Revisiting the VA 2020 Election Fingerprints: “Unmixing” the Virtual Absentee Precinct Data

After getting a pointer to the higher fidelity per-ward WI data and redoing that analysis (here), which was not only able to produce the election fingerprints but also a statistical model for each county that could identify statistically outlying wards for further scrutiny, I wanted to go back to the VA data and see if I could update that analysis to do the same thing. There is a problem with the VA data, however, as VA uses “virtual” absentee and provisional ballot counting precincts and collects all absentee and provisional ballots at the county congressional district level. That means that there is no direct mapping for the absentee or provisional ballots back to the precincts that they came from in the data published by the Virginia Department of Elections. What I really need to have is all of the votes (in person, absentee, provisional) accounted for at the per precinct level.

In theory, if the reported totals from VA DoE are accurate and truly represent the sum of what occurred at the precinct level, such a mapping should be trivial to produce with standard optimization methods. That doesn’t mean that such a produced mapping would be necessarily accurate to specific real precinct vote tallies, just that mathematically there should be at least one, if not many, possible such mappings of vote shares at the precinct level that sum to the results presented by VA DoE and obey all of the constraints due to voter turnout, reported absentee registrations and returned ballots, etc. One of those possible mappings should also correctly represent what the real votes shares were for the election.

Side Note: I’d argue that the fact that VA has tallied and published their data in such a way that makes it near impossible to transparently review precinct level results is reason enough to audit the entire VA vote, and needs to be addressed by our legislature. Even if there was absolutely no flaws, errors, or fraud in the VA election … the vote should still be thoroughly and completely audited across the state, and reporting standards should be updated to make inspection of the per precinct results transparent without needing to perform advanced algorithms as described below.

Previously I tried adjusting the “registered voter” counts for each virtual district by subtracting off the number of actual votes counted in person in their constituent real precincts. That method is accurate and produces self-consistent data for the “virtual precincts” which are summed at the county congressional district level, but it does nothing for being able to plot accurate fingerprints at the real per-precinct level.

But then I had an idea (ding!) after my discussions with Ed Solomon as to how to “unwrap” and distribute the Absentee and Provisional ballots from the virtual precinct sums back to the component real precincts. We can use the fact that we have the actual county level sums, and the real precinct level turnout numbers as constraints to perform a non-linear model fit that estimates the numbers of votes for Biden and Trump for each precinct that should be summed into the virtual district results.

Fair Warning: If you’ve been following my other blog posts, this one is going to get way more technical.

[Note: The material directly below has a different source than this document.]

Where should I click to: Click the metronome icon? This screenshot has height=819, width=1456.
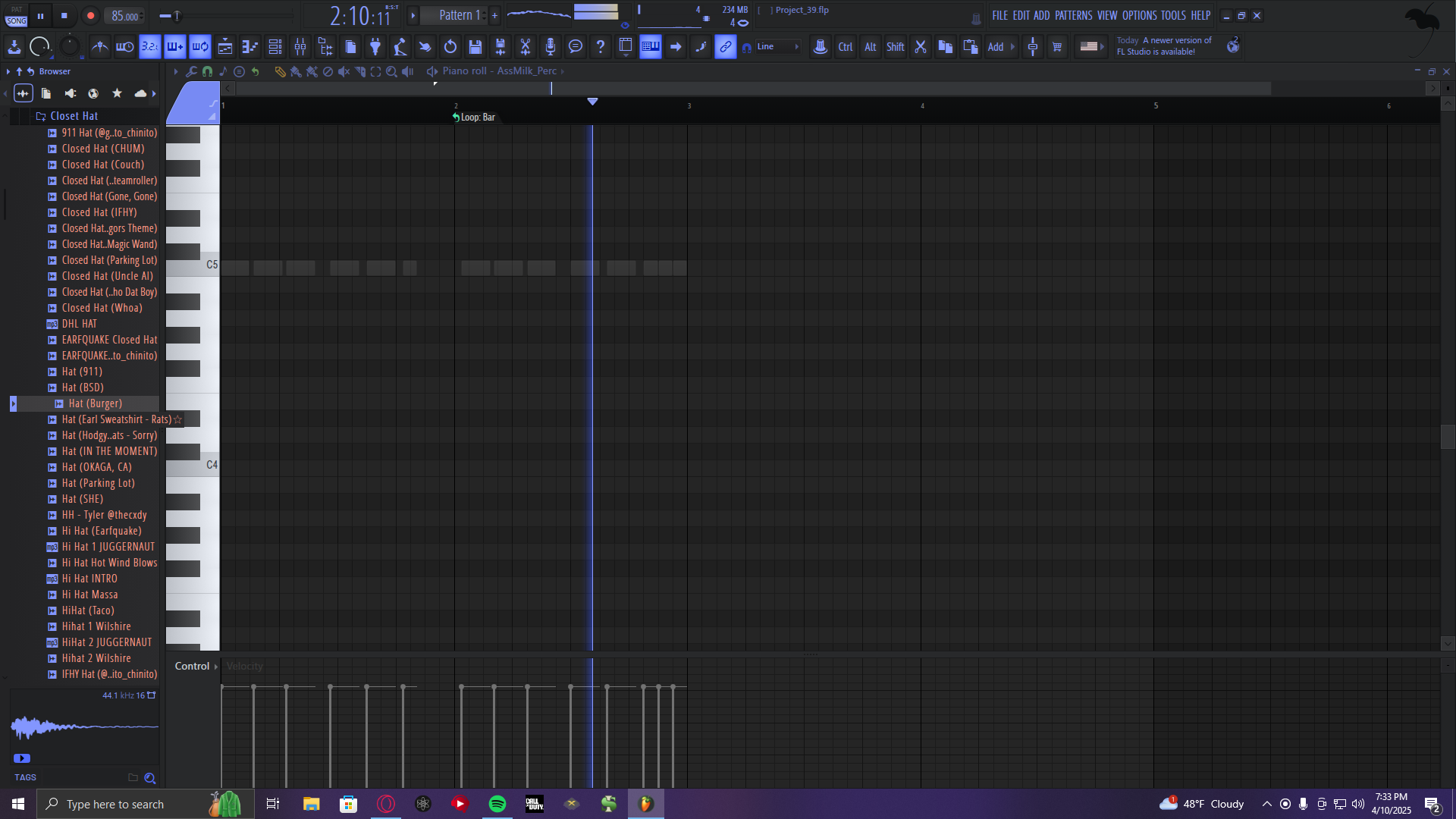pyautogui.click(x=100, y=47)
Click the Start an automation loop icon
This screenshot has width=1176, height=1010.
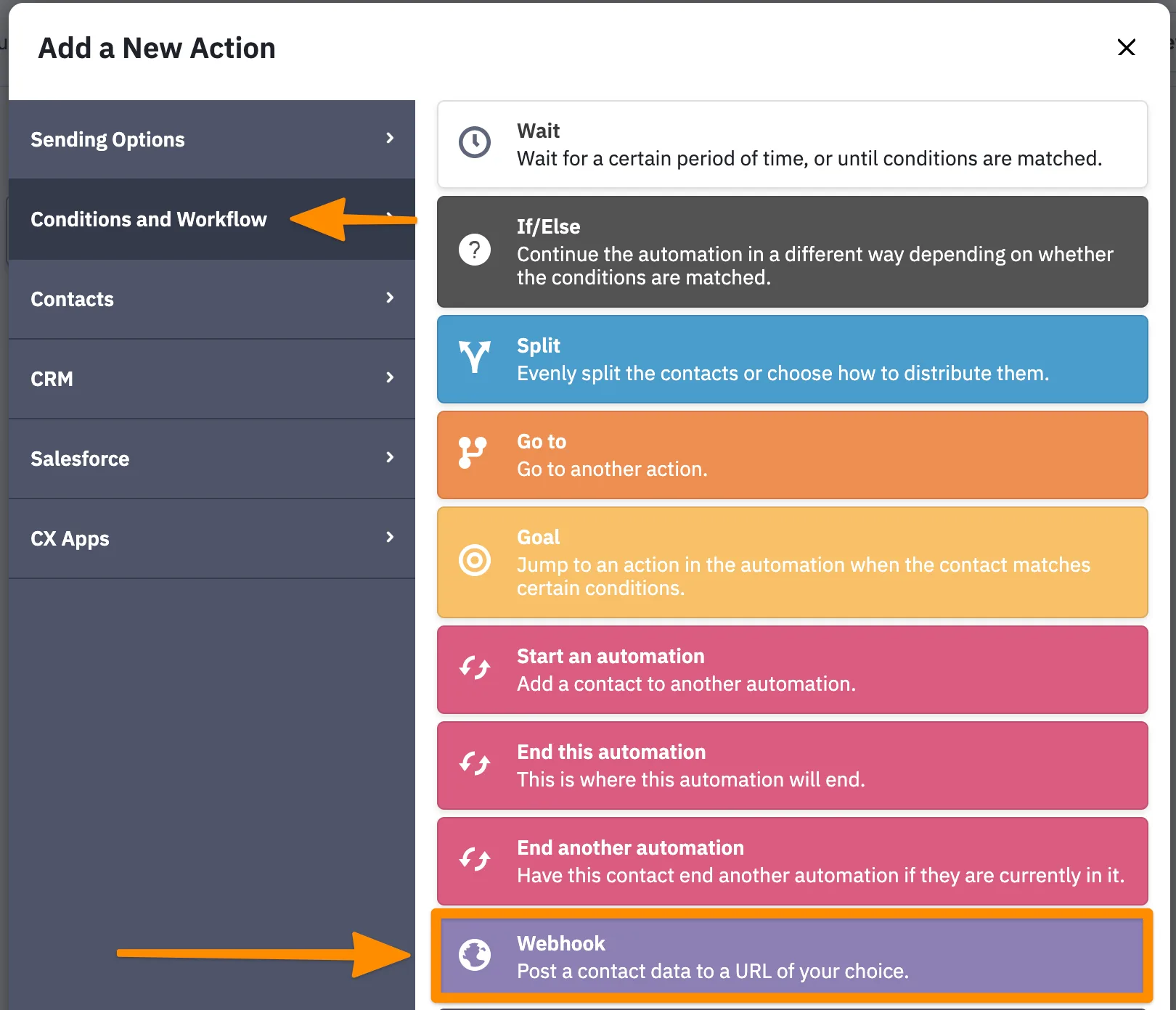tap(475, 668)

I’ll still try to make sure that I include ample descriptions and educational cross-links … but buckle up!

Input Data:

The input data to this is the same as the input data to all of the VA Election Fingerprint analysis. Direct from the VA Dept of Elections, we need the per precinct vote tallies and the voter registrations numbers. We’d like the registered voter results as close to the nov election as possible. Links to the most recently updated versions of these files from VA DoE are below. I’ve made one addition to the standard dataset, which is that I’ve used the Daily Absentee List (DAL) from the 2020 November General provided by VA DoE to estimate the number of accepted and returned absentee ballots per precinct.

Description and Method:

We know the per county per congressional district vote tallies and registration numbers [note that I routinely just refer to this as the “per county” data, but its really per county per congressional district], including all In-Person and Absentee ballots. We can compute the per County fingerprint in the standard manner according to the methods in the NAS paper that describes the Election Fingerprint method, as I did previously here and here. We take the data provided from the links above and sum them into per county results, and creating a 2D histogram of the (% Vote Share for Biden) vs (% Voter Turnout).

Per County Election Fingerprint based on the raw data provided by the VA DoE

I’ll mention quickly about how the Fingerprint above from the reported data appears to have significant irregularities and correlations that deviate from a 2D Gaussian. We see a central lobe with some very distinct intersecting curves overlaid. This distribution does not comport with the theory of a free and fair election. That is not the focus of this post however.

I (and others) would like the ability to accurately examine the data at the perprecinct level. We know the per precinct In-Person vote total from the VA DoE data, but not the per precinct Absentee votes for each candidate. Which means that the VA per precinct maps I produced before, while useful for looking at the In-Person, Absentee or Provisional votes independently, are not really suited for performing hypothesis testing for outlier precincts in relation to the election results as a whole. This is because the In-Person and Absentee votes share the same universe of possible voters (e.g. registered voters) with an unknown “mixing” coefficient (also known as a set of latent or hidden variables), and the Central Absentee Precinct (CAP) data from VA DoE encompass a number of summed component real precinct data. We also know that a large portion of the 2020 election was due to non-In-Person ballots, so this is a pretty gaping hole in our ability to understand what happened in VA.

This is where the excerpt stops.